Hydraulics, venturi flume questions

[Junkwisch]

Homework Statement

A venturi flume is formed in a horizontal rectangular channel 1.2m wide by locally constricting the channel to a width of 0.9m and raising the floor level through the constriction by a height of 0.2m.

If the flow is 0.45 m³/s and a hydraulic jump forms downstream, calculate the difference of water level upstream and the throat section of the flume.

(The downstream part has the same width as the upstream part, the flume is located in between)

Homework Equations

The equation of continuity, Q=VA
Conservation of Energy, Total Head1=Total Head2
Critical Head,H_c=1.5 Critical depth
The velocity head is equal to v²/2g or (for downstream section) 0.5Critical depth
critical depth,y_c = (q²/g)^(1/3)
q is the flow per unit width, q=Q/width
Head=(v²/2g)+y

The Attempt at a Solution

First I focused on calculating the critical depth, y_c=(q²/g)^(1/3)=((0.45/1.2)²/9.81)^(1/3)=0.243m

Thus the critical head is equal to 0.3645

Since the question is interest in finding the different in depth/height between the upstream part and the flume, I used the conservation of energy to link the head between two points (either upstream or flume to downstream head (critical)). The equation of continuity is used to write the velocity, V in term of depth, Y.

Q=VA, =====> V=Q/A ======> V=0.45(1.2*y)=0.375/y (for upstream) and V=0.45(0.9*y)=0.5/y (for flume)

Due to conservation of energy, the head at the flume will be equal to the head at the downstream section

(v²/2g)+y+0.2(due to rising floor level at the flume) = 0.3645
(v²/2g)+y=0.0645
Since Q=0.5/y, 0.0645=0.01274/y²+y
Thus the equation becomes a cubic equation, I do not know any solution that will solves this equation (since it is not given in the equation). Similarly, if I used the upstream head along with the downstream head, the equation will also result in cubic expression of , 0.3645=0.00717/y²+y

How does one solve this kind of problem? I don't think I missed any expressions

 

[KataKoniK]

.Hello there,

Thank you for your question. Your approach to using the equations of continuity and conservation of energy is correct, but there are a few things you can do to simplify the problem and solve it more easily.

First, you can use the equation of continuity to relate the velocities at the upstream and flume sections.
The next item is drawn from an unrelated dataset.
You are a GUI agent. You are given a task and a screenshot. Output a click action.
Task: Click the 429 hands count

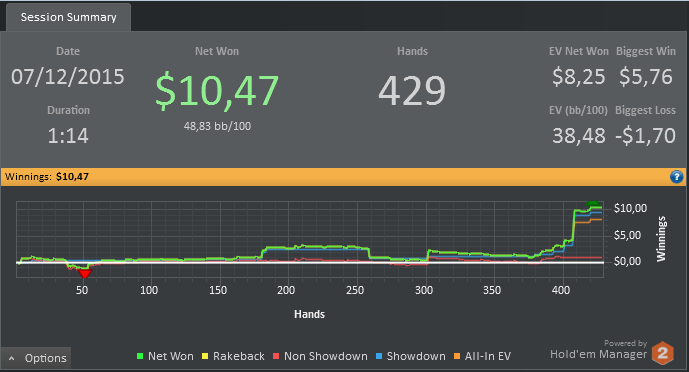(412, 90)
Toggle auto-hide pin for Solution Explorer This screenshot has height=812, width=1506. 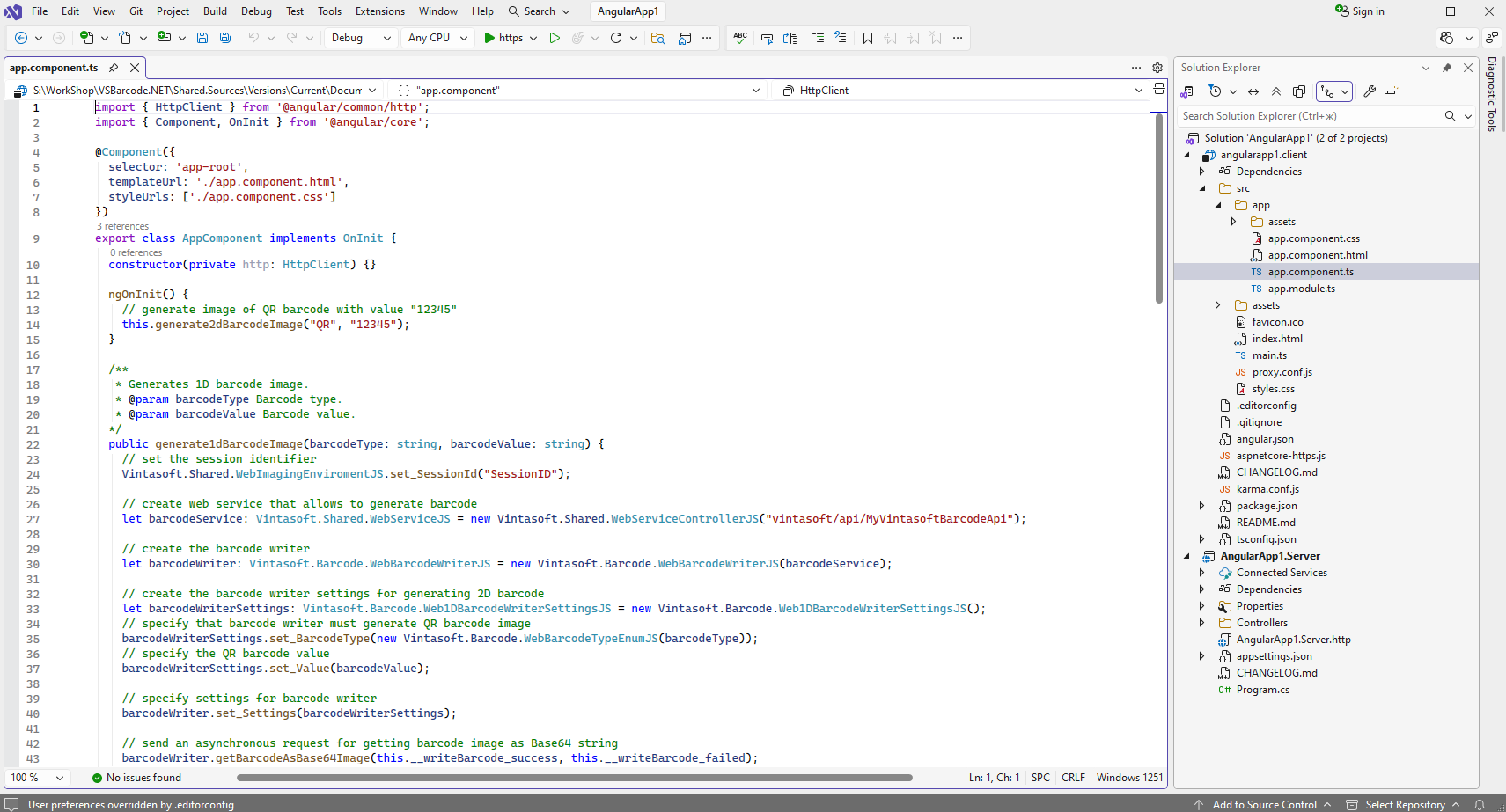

Since the flow rate is the same at both sections, the velocities will be inversely proportional to the cross-sectional areas. This means that V_upstream = (1.2/0.9)V_flume.

Next, you can use the equation for the critical head to relate the critical depths at the upstream and flume sections. Since the channel width is the same at both sections, the critical depth will also be inversely proportional to the velocities. This means that yc_upstream = (0.9/1.2)yc_flume.

Now, you can use the equation of continuity to relate the velocities at the downstream and flume sections. Since the flow rate is the same at both sections, the velocities will be inversely proportional to the cross-sectional areas. This means that V_downstream = (1.2/0.9)V_flume.

Finally, you can use the conservation of energy equation to relate the heads at the upstream and downstream sections, using the velocities and critical depths that you have just related.

Putting all of these relationships together, you should be able to solve for the difference in water level between the upstream and flume sections.

I hope this helps. Good luck with your calculations!